* [Problem to work on]: Give the entries again, exactly as written.

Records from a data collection
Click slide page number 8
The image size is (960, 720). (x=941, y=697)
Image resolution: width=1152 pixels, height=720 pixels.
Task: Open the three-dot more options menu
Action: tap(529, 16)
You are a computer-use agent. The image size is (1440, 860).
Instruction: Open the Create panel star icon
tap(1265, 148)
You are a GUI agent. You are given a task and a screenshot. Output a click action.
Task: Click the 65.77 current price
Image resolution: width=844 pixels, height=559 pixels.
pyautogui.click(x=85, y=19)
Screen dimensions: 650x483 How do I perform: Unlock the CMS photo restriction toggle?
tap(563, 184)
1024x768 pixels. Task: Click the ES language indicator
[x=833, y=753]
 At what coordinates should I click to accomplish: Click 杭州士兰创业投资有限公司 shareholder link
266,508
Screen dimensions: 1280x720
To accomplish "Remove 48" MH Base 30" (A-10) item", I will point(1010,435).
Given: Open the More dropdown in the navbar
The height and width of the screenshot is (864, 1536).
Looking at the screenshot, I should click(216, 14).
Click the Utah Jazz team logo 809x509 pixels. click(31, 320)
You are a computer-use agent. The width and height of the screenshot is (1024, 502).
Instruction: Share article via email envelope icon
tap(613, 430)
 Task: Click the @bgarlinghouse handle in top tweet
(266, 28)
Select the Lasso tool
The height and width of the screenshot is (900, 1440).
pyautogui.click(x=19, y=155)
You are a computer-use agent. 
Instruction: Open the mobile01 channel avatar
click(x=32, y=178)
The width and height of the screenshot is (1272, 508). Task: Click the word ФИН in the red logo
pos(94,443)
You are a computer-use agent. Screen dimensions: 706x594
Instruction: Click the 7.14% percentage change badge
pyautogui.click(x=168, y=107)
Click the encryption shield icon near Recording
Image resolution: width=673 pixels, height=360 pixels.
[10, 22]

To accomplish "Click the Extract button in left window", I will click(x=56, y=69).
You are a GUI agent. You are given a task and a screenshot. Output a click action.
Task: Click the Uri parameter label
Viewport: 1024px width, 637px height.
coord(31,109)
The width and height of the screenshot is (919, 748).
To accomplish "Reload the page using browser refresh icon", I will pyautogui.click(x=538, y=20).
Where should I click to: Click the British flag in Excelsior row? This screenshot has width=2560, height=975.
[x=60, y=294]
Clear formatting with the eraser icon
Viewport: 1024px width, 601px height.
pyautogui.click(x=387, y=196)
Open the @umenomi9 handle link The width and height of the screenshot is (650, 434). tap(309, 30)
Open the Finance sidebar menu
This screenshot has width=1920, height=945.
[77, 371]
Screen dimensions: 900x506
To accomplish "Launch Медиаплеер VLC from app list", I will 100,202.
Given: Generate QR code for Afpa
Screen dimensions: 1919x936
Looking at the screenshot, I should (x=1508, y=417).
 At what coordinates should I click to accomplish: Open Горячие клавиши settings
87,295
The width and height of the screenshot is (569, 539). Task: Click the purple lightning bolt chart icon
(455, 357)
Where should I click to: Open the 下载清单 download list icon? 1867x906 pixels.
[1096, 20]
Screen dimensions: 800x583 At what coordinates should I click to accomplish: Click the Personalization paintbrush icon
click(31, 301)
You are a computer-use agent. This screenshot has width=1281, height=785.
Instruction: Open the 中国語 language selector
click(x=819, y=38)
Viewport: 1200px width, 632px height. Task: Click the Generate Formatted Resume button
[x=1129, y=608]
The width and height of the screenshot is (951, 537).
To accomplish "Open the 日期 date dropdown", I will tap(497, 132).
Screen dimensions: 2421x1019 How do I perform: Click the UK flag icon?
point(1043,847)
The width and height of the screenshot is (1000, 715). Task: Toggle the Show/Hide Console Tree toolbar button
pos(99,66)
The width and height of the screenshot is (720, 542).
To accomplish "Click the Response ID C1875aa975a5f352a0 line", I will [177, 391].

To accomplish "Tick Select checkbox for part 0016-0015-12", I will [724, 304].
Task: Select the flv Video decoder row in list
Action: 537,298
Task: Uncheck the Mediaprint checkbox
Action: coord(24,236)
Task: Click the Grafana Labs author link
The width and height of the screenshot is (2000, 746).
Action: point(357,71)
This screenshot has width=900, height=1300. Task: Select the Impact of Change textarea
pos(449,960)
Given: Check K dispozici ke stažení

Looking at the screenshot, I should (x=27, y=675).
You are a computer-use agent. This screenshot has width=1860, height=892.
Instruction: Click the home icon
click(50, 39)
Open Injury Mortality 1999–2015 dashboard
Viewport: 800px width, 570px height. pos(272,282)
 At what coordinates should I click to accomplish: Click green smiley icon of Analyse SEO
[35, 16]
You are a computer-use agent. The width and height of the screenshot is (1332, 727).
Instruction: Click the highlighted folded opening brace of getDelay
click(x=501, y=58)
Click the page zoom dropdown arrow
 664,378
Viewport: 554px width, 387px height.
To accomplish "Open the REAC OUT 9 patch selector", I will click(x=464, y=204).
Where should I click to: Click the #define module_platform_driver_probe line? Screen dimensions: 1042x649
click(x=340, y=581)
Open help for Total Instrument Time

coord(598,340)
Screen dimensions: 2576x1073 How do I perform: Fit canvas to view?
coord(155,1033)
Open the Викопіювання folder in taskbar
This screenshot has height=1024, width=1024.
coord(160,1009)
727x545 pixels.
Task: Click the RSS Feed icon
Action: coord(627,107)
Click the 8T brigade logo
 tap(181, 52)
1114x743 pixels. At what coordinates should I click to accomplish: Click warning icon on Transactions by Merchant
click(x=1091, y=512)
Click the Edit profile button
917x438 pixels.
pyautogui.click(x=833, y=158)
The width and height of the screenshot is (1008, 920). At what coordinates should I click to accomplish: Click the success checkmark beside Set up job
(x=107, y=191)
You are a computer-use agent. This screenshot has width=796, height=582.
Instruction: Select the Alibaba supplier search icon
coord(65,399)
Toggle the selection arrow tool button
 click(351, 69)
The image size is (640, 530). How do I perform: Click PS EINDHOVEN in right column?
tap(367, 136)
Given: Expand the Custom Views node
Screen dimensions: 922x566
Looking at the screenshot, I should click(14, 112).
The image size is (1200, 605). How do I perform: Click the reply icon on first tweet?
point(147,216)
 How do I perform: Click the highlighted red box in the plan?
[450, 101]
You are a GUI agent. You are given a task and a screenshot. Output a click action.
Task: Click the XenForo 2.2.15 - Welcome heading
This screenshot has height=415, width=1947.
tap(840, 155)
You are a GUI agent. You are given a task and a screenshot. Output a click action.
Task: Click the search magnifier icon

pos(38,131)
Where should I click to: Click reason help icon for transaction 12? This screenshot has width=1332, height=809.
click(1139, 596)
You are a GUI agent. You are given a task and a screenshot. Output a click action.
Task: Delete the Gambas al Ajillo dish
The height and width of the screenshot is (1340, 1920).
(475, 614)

* [Written solution]:
Click slide page number 8
The image size is (960, 720). (x=941, y=697)
Image resolution: width=1152 pixels, height=720 pixels.
Task: Open the three-dot more options menu
Action: tap(529, 16)
You are a computer-use agent. The image size is (1440, 860).
Instruction: Open the Create panel star icon
tap(1265, 148)
You are a GUI agent. You are given a task and a screenshot. Output a click action.
Task: Click the 65.77 current price
Image resolution: width=844 pixels, height=559 pixels.
pyautogui.click(x=85, y=19)
Screen dimensions: 650x483 How do I perform: Unlock the CMS photo restriction toggle?
tap(563, 184)
1024x768 pixels. Task: Click the ES language indicator
[x=833, y=753]
 At what coordinates should I click to accomplish: Click 杭州士兰创业投资有限公司 shareholder link
266,508
Screen dimensions: 1280x720
To accomplish "Remove 48" MH Base 30" (A-10) item", I will point(1010,435).
Given: Open the More dropdown in the navbar
The height and width of the screenshot is (864, 1536).
Looking at the screenshot, I should click(216, 14).
Click the Utah Jazz team logo 809x509 pixels. click(31, 320)
You are a computer-use agent. The width and height of the screenshot is (1024, 502).
Instruction: Share article via email envelope icon
tap(613, 430)
 Task: Click the @bgarlinghouse handle in top tweet
(266, 28)
Select the Lasso tool
The height and width of the screenshot is (900, 1440).
pyautogui.click(x=19, y=155)
You are a computer-use agent. 
Instruction: Open the mobile01 channel avatar
click(x=32, y=178)
The width and height of the screenshot is (1272, 508). Task: Click the word ФИН in the red logo
pos(94,443)
You are a computer-use agent. Screen dimensions: 706x594
Instruction: Click the 7.14% percentage change badge
pyautogui.click(x=168, y=107)
Click the encryption shield icon near Recording
Image resolution: width=673 pixels, height=360 pixels.
[10, 22]

To accomplish "Click the Extract button in left window", I will click(x=56, y=69).
You are a GUI agent. You are given a task and a screenshot. Output a click action.
Task: Click the Uri parameter label
Viewport: 1024px width, 637px height.
coord(31,109)
The width and height of the screenshot is (919, 748).
To accomplish "Reload the page using browser refresh icon", I will pyautogui.click(x=538, y=20).
Where should I click to: Click the British flag in Excelsior row? This screenshot has width=2560, height=975.
[x=60, y=294]
Clear formatting with the eraser icon
Viewport: 1024px width, 601px height.
pyautogui.click(x=387, y=196)
Open the @umenomi9 handle link The width and height of the screenshot is (650, 434). tap(309, 30)
Open the Finance sidebar menu
This screenshot has width=1920, height=945.
[77, 371]
Screen dimensions: 900x506
To accomplish "Launch Медиаплеер VLC from app list", I will 100,202.
Given: Generate QR code for Afpa
Screen dimensions: 1919x936
Looking at the screenshot, I should (x=1508, y=417).
 At what coordinates should I click to accomplish: Open Горячие клавиши settings
87,295
The width and height of the screenshot is (569, 539). Task: Click the purple lightning bolt chart icon
(455, 357)
Where should I click to: Open the 下载清单 download list icon? 1867x906 pixels.
[1096, 20]
Screen dimensions: 800x583 At what coordinates should I click to accomplish: Click the Personalization paintbrush icon
click(31, 301)
You are a computer-use agent. This screenshot has width=1281, height=785.
Instruction: Open the 中国語 language selector
click(x=819, y=38)
Viewport: 1200px width, 632px height. Task: Click the Generate Formatted Resume button
[x=1129, y=608]
The width and height of the screenshot is (951, 537).
To accomplish "Open the 日期 date dropdown", I will tap(497, 132).
Screen dimensions: 2421x1019 How do I perform: Click the UK flag icon?
point(1043,847)
The width and height of the screenshot is (1000, 715). Task: Toggle the Show/Hide Console Tree toolbar button
pos(99,66)
The width and height of the screenshot is (720, 542).
To accomplish "Click the Response ID C1875aa975a5f352a0 line", I will [177, 391].

To accomplish "Tick Select checkbox for part 0016-0015-12", I will [724, 304].
Task: Select the flv Video decoder row in list
Action: 537,298
Task: Uncheck the Mediaprint checkbox
Action: coord(24,236)
Task: Click the Grafana Labs author link
The width and height of the screenshot is (2000, 746).
Action: point(357,71)
This screenshot has width=900, height=1300. Task: Select the Impact of Change textarea
pos(449,960)
Given: Check K dispozici ke stažení

Looking at the screenshot, I should (x=27, y=675).
You are a computer-use agent. This screenshot has width=1860, height=892.
Instruction: Click the home icon
click(50, 39)
Open Injury Mortality 1999–2015 dashboard
Viewport: 800px width, 570px height. pos(272,282)
 At what coordinates should I click to accomplish: Click green smiley icon of Analyse SEO
[35, 16]
You are a computer-use agent. The width and height of the screenshot is (1332, 727).
Instruction: Click the highlighted folded opening brace of getDelay
click(x=501, y=58)
Click the page zoom dropdown arrow
 664,378
Viewport: 554px width, 387px height.
To accomplish "Open the REAC OUT 9 patch selector", I will click(x=464, y=204).
Where should I click to: Click the #define module_platform_driver_probe line? Screen dimensions: 1042x649
click(x=340, y=581)
Open help for Total Instrument Time

coord(598,340)
Screen dimensions: 2576x1073 How do I perform: Fit canvas to view?
coord(155,1033)
Open the Викопіювання folder in taskbar
This screenshot has height=1024, width=1024.
coord(160,1009)
727x545 pixels.
Task: Click the RSS Feed icon
Action: coord(627,107)
Click the 8T brigade logo
 tap(181, 52)
1114x743 pixels. At what coordinates should I click to accomplish: Click warning icon on Transactions by Merchant
click(x=1091, y=512)
Click the Edit profile button
917x438 pixels.
pyautogui.click(x=833, y=158)
The width and height of the screenshot is (1008, 920). At what coordinates should I click to accomplish: Click the success checkmark beside Set up job
(x=107, y=191)
You are a computer-use agent. This screenshot has width=796, height=582.
Instruction: Select the Alibaba supplier search icon
coord(65,399)
Toggle the selection arrow tool button
 click(351, 69)
The image size is (640, 530). How do I perform: Click PS EINDHOVEN in right column?
tap(367, 136)
Given: Expand the Custom Views node
Screen dimensions: 922x566
Looking at the screenshot, I should click(14, 112).
The image size is (1200, 605). How do I perform: Click the reply icon on first tweet?
point(147,216)
 How do I perform: Click the highlighted red box in the plan?
[450, 101]
You are a GUI agent. You are given a task and a screenshot. Output a click action.
Task: Click the XenForo 2.2.15 - Welcome heading
This screenshot has height=415, width=1947.
tap(840, 155)
You are a GUI agent. You are given a task and a screenshot. Output a click action.
Task: Click the search magnifier icon

pos(38,131)
Where should I click to: Click reason help icon for transaction 12? This screenshot has width=1332, height=809.
click(1139, 596)
You are a GUI agent. You are given a task and a screenshot. Output a click action.
Task: Delete the Gambas al Ajillo dish
The height and width of the screenshot is (1340, 1920).
(475, 614)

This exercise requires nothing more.